SAN EMIGDIO RANCH, Calif. — The canyons, oaks and grasslands here sent Dave Myers back to his 1950s childhood.
"This reminds me so much of Orange County when I was young and the hills went on forever," he said as his eyes roamed the landscape for deer and eagles.
The Orange County of Myers' youth was long ago displaced by red-tile roofs. But his allegiance to the wild made him an ardent conservationist, head of a little-known nonprofit that has helped save expansive chunks of Southern California.
Operating out of a renovated bunkhouse in an old apple orchard in the foothills of the San Bernardino Mountains, his Wildlands Conservancy outmaneuvered the Mormon Church to buy San Emigdio Ranch, an untamed 97,000-acre intersection of ecosystems in southern Kern County, just over the mountains from the seeping sprawl of Los Angeles.
Then, in a series of transactions beginning in 1998, the organization came up with $35 million in private donations to help the U.S. Department of the Interior acquire a vast checkerboard of desert lands that together are bigger than Orange County. The Land Trust Alliance in Washington, D.C., says it is probably the biggest sale, in terms of acreage, of private land for public conservation in the U.S. The parcels stretch from Barstow to the Arizona border, a raw, khaki landscape of mountains, valleys and washes.
In its brief history, Wildlands Conservancy has demonstrated a talent for coaxing big private donations from a few wealthy benefactors and then using the money to attract public funds for major conservation purchases.
"It's like something out of 'The Godfather'--a deal you can't resist," quipped a congressional staffer familiar with the organization's work.
Scott Eubanks, a realty specialist for the U.S. Bureau of Land Management, remains incredulous at Wildlands Conservancy's fund-raising muscle.
"It's just phenomenal the ability they have to raise cash," he said. "What they have done--I'm just amazed."

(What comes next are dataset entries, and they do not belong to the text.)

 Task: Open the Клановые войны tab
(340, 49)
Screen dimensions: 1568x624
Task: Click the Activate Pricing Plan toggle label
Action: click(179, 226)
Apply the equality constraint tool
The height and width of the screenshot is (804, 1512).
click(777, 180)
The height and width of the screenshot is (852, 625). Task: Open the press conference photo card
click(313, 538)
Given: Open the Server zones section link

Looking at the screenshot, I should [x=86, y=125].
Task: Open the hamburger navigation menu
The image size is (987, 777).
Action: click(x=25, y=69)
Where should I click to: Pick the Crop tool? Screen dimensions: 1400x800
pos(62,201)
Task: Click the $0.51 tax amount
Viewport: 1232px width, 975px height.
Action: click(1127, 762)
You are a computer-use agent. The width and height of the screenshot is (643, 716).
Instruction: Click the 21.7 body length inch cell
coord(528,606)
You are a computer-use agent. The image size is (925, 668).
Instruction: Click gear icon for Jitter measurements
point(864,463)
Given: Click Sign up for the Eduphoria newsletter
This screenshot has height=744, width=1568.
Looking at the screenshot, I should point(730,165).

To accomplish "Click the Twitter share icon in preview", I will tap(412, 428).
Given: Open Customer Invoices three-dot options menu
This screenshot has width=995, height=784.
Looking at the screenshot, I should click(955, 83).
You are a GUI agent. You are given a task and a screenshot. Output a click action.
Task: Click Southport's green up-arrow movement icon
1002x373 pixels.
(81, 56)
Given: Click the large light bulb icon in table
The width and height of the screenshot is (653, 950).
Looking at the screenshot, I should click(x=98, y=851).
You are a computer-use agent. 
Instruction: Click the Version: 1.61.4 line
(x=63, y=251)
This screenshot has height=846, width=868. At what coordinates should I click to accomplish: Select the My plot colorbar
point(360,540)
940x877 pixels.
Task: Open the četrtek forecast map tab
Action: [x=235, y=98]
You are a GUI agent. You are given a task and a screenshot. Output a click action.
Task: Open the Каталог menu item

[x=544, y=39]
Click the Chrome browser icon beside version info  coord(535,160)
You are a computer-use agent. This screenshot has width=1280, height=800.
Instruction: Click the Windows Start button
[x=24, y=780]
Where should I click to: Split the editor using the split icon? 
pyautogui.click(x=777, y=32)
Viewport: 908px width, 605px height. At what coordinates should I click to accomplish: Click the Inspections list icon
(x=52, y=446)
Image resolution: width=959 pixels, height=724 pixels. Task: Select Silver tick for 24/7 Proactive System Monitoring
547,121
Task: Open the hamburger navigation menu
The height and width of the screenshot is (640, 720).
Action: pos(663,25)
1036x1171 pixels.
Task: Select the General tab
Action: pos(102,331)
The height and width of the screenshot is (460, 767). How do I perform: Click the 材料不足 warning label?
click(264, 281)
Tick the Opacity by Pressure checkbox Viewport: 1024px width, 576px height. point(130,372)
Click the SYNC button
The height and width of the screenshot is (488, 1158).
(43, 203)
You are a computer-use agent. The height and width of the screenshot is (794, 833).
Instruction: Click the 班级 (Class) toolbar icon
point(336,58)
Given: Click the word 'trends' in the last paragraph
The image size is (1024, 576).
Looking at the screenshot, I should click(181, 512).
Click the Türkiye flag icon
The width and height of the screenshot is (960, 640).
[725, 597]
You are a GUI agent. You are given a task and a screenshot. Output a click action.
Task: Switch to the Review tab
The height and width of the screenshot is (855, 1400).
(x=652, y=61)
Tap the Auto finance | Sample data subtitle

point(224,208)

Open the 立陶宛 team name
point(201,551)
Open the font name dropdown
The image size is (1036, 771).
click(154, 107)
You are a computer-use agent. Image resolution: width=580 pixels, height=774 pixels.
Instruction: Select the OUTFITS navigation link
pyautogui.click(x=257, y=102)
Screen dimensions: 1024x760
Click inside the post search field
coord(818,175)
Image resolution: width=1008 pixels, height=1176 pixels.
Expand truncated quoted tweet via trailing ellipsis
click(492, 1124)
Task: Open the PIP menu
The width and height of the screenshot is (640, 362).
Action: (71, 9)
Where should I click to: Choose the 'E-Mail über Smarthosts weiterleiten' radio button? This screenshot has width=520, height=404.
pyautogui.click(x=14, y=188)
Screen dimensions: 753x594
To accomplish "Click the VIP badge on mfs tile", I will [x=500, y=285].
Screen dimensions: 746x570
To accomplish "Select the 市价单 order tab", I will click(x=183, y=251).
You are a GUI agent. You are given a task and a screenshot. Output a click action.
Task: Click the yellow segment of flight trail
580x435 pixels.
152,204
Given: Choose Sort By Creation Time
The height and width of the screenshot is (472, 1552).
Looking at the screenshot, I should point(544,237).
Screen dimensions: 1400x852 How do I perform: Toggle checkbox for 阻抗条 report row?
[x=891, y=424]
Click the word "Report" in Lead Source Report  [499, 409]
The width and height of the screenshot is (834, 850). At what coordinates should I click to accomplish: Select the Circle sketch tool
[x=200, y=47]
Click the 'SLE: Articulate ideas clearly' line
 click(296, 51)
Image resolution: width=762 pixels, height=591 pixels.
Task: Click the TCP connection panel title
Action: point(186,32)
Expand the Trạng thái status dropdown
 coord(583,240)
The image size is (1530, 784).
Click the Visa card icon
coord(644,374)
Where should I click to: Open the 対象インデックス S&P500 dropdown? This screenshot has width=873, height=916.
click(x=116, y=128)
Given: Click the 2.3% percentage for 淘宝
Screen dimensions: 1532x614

The scale of their projects reflects a growing consensus in the conservation community that big is biologically better, that ecosystems need room to thrive.
Myers still has, at 50, the lope of a teenage boy. He recites Emerson and Wordsworth, never wears a watch and stopped eating meat and hunting years ago because, he said, "It no longer pleased my imagination to kill things."